According to Alaa Ezz, Secretary-General of the Egyptian Federation of Industries, the EU is the source of 60 per cent of Egypt's foreign direct investment (FDI), representing more than 40 per cent of the EU total FDI to the Mediterranean countries.
Egypt has received six billion euros from the European Investment Bank, more than 25 per cent of the total funds provided to the Mediterranean region, according to Ezz. More than half of these funds were directed to the private sector in industry, energy, transportation and small and medium enterprise (SME) projects.
Since 2012, no additional funds have been approved by the EU for direct budget support to Egypt because of what the EU has described as the country's “lack of reforms.”
After the ousting of former Islamist president Mohamed Morsi last year, the EU exerted pressure on the interim government to settle disputes with Morsi's backers.
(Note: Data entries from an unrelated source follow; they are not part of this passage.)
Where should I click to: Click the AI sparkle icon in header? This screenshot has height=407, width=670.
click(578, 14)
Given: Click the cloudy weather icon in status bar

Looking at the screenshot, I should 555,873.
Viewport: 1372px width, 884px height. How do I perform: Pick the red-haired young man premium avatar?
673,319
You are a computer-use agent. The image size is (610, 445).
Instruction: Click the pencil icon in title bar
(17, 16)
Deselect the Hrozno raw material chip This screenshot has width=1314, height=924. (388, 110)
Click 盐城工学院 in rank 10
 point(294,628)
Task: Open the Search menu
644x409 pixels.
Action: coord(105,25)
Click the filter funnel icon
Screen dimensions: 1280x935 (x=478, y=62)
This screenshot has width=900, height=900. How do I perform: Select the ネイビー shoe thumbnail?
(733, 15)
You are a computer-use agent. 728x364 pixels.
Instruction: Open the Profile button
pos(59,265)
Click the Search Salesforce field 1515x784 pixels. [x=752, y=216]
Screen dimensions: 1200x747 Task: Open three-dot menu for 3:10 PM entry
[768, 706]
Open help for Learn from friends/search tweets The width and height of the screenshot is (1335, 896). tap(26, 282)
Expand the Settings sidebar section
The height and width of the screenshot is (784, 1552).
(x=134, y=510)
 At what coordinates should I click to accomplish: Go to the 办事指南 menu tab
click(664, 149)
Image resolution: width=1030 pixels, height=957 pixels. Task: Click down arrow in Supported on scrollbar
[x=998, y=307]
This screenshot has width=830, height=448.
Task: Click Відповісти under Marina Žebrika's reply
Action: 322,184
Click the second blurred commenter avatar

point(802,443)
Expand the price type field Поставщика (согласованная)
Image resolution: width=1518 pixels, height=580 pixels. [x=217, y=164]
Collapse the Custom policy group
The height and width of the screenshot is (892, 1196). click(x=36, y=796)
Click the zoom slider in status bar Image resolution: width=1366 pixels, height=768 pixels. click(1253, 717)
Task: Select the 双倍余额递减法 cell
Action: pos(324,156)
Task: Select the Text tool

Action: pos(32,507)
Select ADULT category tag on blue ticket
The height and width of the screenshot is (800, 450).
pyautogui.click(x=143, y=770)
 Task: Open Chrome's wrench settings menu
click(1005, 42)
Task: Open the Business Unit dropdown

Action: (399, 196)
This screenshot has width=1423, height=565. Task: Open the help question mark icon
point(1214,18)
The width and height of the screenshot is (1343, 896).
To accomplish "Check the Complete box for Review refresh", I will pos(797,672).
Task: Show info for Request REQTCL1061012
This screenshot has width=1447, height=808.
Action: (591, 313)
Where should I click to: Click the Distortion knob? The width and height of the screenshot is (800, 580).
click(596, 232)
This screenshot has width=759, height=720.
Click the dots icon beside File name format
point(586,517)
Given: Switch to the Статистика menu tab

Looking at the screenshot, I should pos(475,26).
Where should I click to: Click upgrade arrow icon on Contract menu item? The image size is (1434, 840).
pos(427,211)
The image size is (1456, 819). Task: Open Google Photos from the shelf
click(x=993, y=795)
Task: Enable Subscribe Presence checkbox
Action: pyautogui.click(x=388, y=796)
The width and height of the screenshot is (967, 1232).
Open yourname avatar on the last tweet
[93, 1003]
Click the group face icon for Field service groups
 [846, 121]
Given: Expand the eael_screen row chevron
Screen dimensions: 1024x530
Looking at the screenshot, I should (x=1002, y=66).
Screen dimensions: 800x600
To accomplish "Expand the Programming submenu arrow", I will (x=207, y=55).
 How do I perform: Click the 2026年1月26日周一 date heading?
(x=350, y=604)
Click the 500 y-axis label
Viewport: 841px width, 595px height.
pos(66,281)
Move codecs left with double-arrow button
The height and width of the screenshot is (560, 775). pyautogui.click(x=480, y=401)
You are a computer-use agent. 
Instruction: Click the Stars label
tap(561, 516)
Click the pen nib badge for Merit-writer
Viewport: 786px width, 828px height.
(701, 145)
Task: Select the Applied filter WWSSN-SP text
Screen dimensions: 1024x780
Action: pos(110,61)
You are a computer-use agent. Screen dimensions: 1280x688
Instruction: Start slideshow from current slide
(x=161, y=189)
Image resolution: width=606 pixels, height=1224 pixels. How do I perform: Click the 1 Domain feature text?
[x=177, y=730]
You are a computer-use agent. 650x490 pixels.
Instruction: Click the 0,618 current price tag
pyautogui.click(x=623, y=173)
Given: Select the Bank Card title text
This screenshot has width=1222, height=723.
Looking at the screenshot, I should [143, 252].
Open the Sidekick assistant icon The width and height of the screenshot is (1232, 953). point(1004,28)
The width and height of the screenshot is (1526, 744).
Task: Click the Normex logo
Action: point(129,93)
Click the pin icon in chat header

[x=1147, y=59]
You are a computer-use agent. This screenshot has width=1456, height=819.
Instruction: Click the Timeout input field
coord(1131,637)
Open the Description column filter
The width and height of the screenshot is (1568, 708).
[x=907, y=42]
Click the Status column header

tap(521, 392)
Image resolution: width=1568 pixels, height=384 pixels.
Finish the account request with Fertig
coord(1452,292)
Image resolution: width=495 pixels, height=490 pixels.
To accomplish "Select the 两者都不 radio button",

In August 2013, members of the European Council agreed that five billion euros, a package of grants and loans promised by the EU during Morsi's rule, should be held back pending progress to the “return of democracy.”
Other members threatened that the EU could suspend a broad deal dating back to 2011 that includes provisions for a free-trade area in industrial goods and concessions on agricultural products.
Bayoumi said that economic relations with the EU had not been negatively affected by the political instability in Egypt during the past three years, however. “Nothing has been changed, and bilateral economic cooperation is going on as previously agreed,” he said. According to Bayoumi, the EU had allocated an additional 500 million euros to support Egypt, but the money was to be disbursed when Egypt was able to finalise its pending agreement with the International Monetary Fund, according to James Moran, head of the European Union delegation to Egypt.
Together with European development finance institutions, Moran added that the EU had kept up the flow of funding to key infrastructure developments, one example being the recent one billion euro investment in line three of the Cairo metro, and that the EU was working with the Egyptian government to enhance bilateral trade and investment.
Moran said that there were well over one hundred joint programmes operating, from food security to solar energy and scientific research. The Tex Med Cluster was the newest project launched two weeks ago in Alexandria within the framework of the European Neighbourhood Policy Instrument, he said.
The project aims at transferring technology and management sciences, upgrading human resources and attracting investment.
The Tex Med Cluster is designed to connect seven groups of Egyptian textiles companies with seven of their counterparts in Italy, Spain, Greece, Tunisia and Jordan. The project is being managed in cooperation with the Federation of Egyptian Industries and the Arab Academy for Sciences and Technology.
Egypt and the EU were currently negotiating a new phase of cooperation and were soon to sign an agreement under the EU's Single Support Framework permitting more cooperation in the long term, Al-Arabi said during the tenth anniversary celebrations.